Reproduce verbatim every line of the items below, from the line containing "Open Alexey's message" through the last line of the items, and omit the pictures.
** start Material for the task **
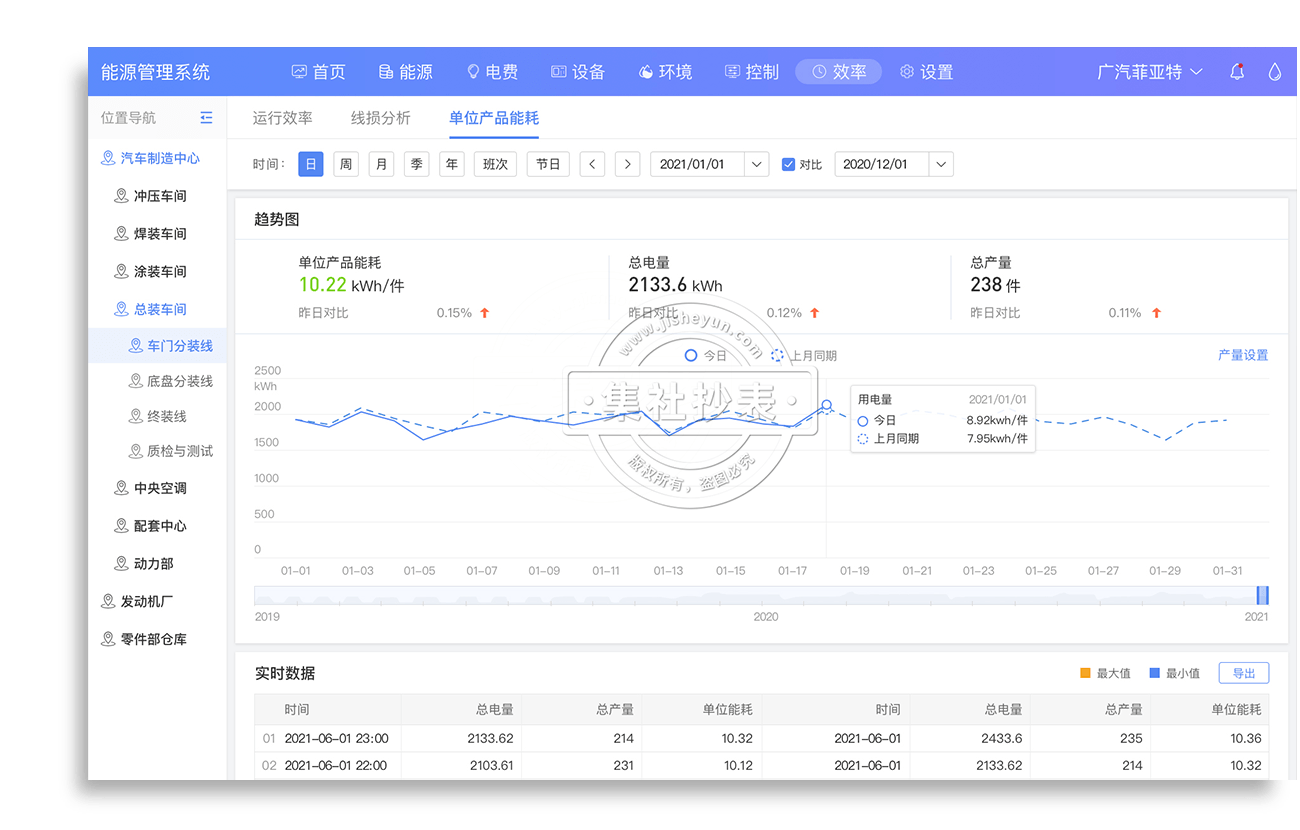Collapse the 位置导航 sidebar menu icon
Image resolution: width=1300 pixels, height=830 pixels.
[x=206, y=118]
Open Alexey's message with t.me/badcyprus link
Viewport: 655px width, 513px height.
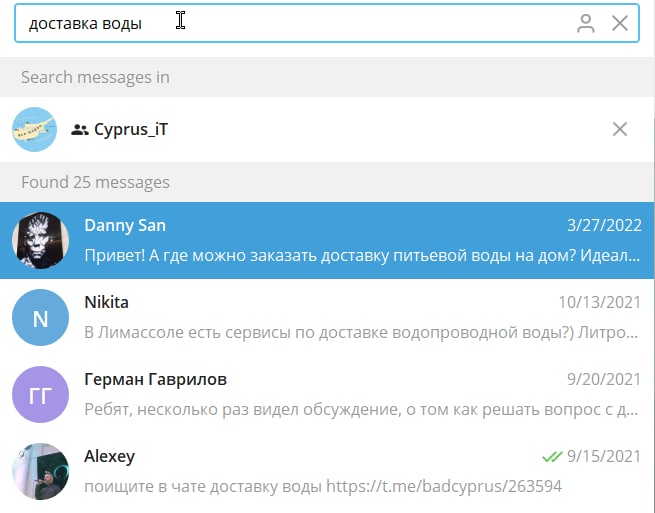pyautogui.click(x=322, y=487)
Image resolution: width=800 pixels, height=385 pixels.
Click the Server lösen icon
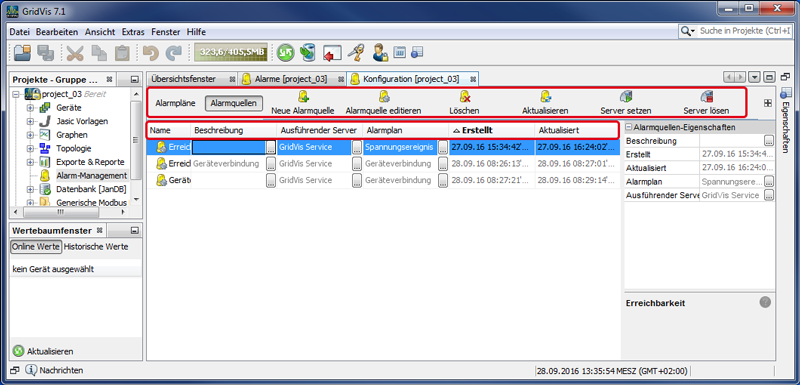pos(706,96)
** end Material for the task **
→ **The completed task**:
Open Alexey's message with t.me/badcyprus link
Viewport: 655px width, 513px height.
pyautogui.click(x=322, y=487)
Image resolution: width=800 pixels, height=385 pixels.
Click the Server lösen icon
pos(706,96)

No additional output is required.